Forced Change in an Outsourcing

Change Managers in an Outsource often assume that if the rationale for change is made clear to the people affected then change management is unproblematic and resistance negligible. People assume that if we rationally explain to the employees affected they will ‘buy-in’ to the process and thereafter work actively to realise the change or at least moderate their resistance to it. There is a assumption behind all this that changes are negotiated and developed over time and that the change agent’s task is but to make clear the imperatives and the people fall into place – communication mechanisms (usually Slide-Ware) are the main carriers of this type of intervention.

Whilst this approach has been roundly criticised for ignoring political and social aspects it is also more and more disturbed in major system changes. In outsourcing or mergers and acquisitions we are often faced with transitioning organisations within a strict deadline. Here the degrees of freedom are limited and failure to successfully implement can result in stiff penalties for time and cost overruns. In such circumstances our room for ‘negotiation’ is constrained as the change outcome is a given and the people affected are faced with a forced change.

Of interest to us as managers and consultants in such circumstances is how we support the change in particular minimising the business risk, defusing change resistance and avoiding long term damage to the organisation.

Forced change against a strict deadline is the reality and we also see that the complexity in a major change is increasing as many major programmes consist of several big initiatives in their own right. In one major change programme I worked on the client was disentangling from a parent company, implementing major systems changes, whilst outsourcing a part of the operational IT. All of these forcing substantial changes in role and responsibility right across the organisation and this programme also included the outsourcing of substantial parts of the finance function in a phase two.

Don’t forget Managers are affected by an Outsource as well…

At a management level change of status assumes high importance with any perceived loss in autonomy or the need to acquire new skills key aspects to consider. In another change programme the author was involved in the financial controller had a significant change in scope as a result of a system implementation and outsourcing which included loss of staff from her department. This resulted in much prevarication and concentration on detail, non-acceptance of the rational for change and question/problem raising that came over to the central project team as structural resistance.

Also don’t assume managers know how to support their staff through change – because they often do not. Special training and development is necessary.

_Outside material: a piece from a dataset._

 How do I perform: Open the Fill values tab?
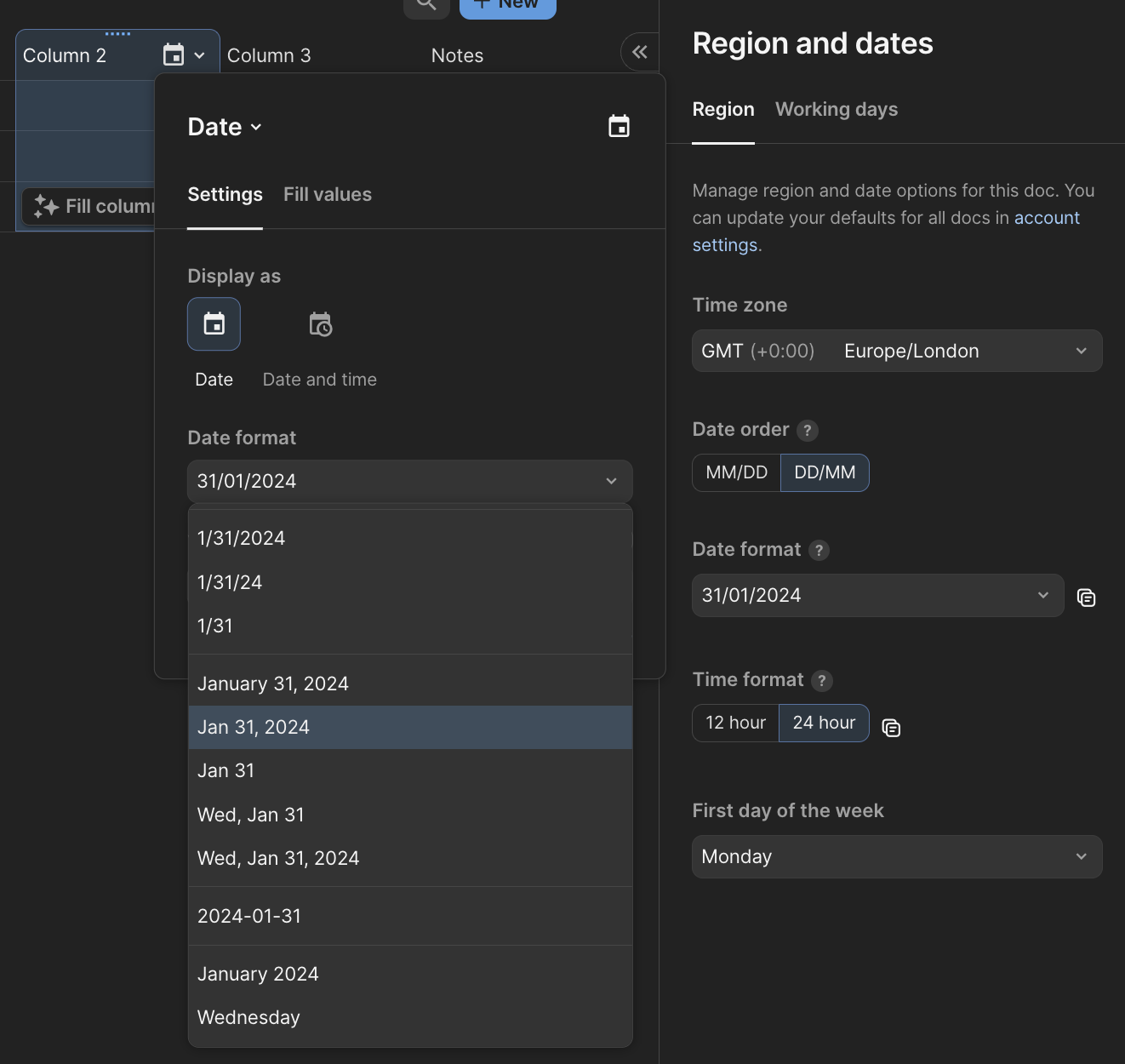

Also be sure that the management has bought in, in one case the stiffest resistance came from the team leader whose scepticism fed the resistance of the whole team being outsourced.

Three Key points in managing change communication

  • Relevant – We all know the value of clear communication but forget to caveat this with the need for relevancy. Exhortations of the value of the change at high level are useless unless made clearly relevant to the people affected. Unless the communication is explicitly tailored to the hearer’s specific needs general broadcasts will be discounted and perceived negatively.
  • Clear – Avoid the ‘Englishman on Holiday’ change communications approach – i.e. if they don’t understand speak slowly and louder! At a feedback meeting on the situation at a French manufacturing plant the consultants gave a withering overview of the impact of the various initiatives, changes and improvement programmes a major high technology company was imposing on the factory. The response to this from the company – “the management have not explained this clearly enough therefore ‘they’ do not understand it” – obviously they did not get the message either!.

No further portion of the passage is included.